Openwave sells those parts of its business to LiMo member Purple Labs, which plans to use the mobile Internet technologies in its Linux platform.

Purple Labs, an increasingly prominent mobile Linux firm and a member of the LiMo Foundation, has bought the browser and messaging side of Openwave's business.

Purple Labs joined the LiMo Foundation--one of three big, mobile open-source consortia, alongside the Symbian Foundation and Google's Open Handset Alliance--at the start of 2008. Working alongside NXP Semiconductors, it gained further exposure at the end of January by launching the Purple Magic phone, a cheap, Linux-powered, 3G handset that could be sold to operators for less than $100.

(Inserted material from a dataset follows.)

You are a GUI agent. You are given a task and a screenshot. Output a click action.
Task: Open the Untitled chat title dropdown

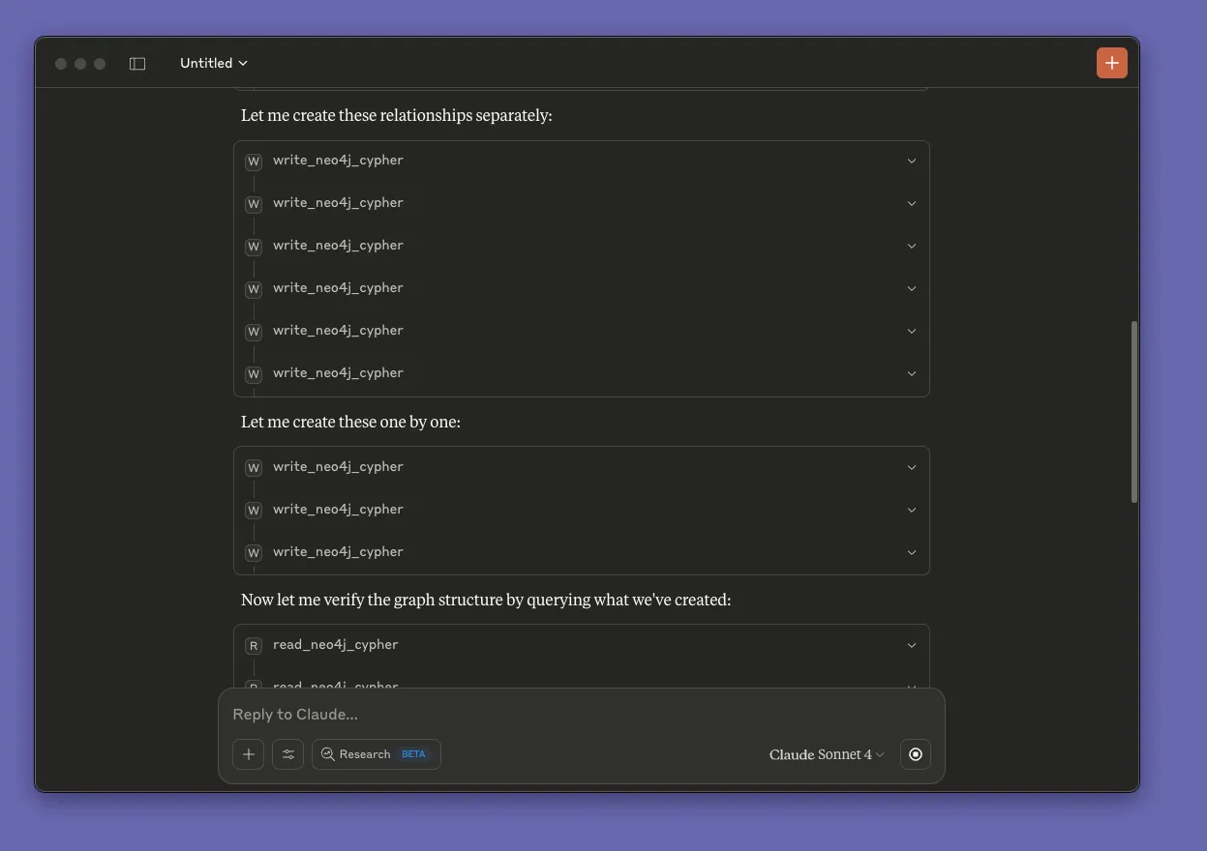click(x=214, y=63)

Openwave supplies mobile-client software to 12 of the top 20 global mobile operators, including Orange, Telefonica, T-Mobile, Virgin Mobile, Vodafone, Sprint, and Verizon Wireless. It also supplies fixed-line broadband providers with software. Around 80 employees are expected to migrate to Purple Labs, including the general manager of the business unit, Gordon Tsang.

Through the $32 million acquisition of Openwave's mobile-client business, Purple Labs said it now supplies mobile-browser software to all of the top five phone manufacturers, which together produce over 80 percent of the world's mobile phones.

Purple Labs' chief executive, Simon Wilkinson, sent a letter to handset manufacturers on Thursday, in which he said Openwave's existing products would be maintained. He also said Purple Labs would "invest in the next-generation Surfer browser and other advanced mobile-internet technologies."

"Further, we plan to reuse many of the Openwave technologies in our Purple Labs Linux platform," wrote Wilkinson. "We are focused exclusively on the requirements of LiMo Foundation members, such as Vodafone and Orange, and believe that this will ultimately create new market opportunities for our manufacturer customers."

In a statement earlier this week, Openwave's chief executive, Bruce Coleman, said his company would now focus on "network-based offerings."

David Meyer of ZDNet UK reported from London.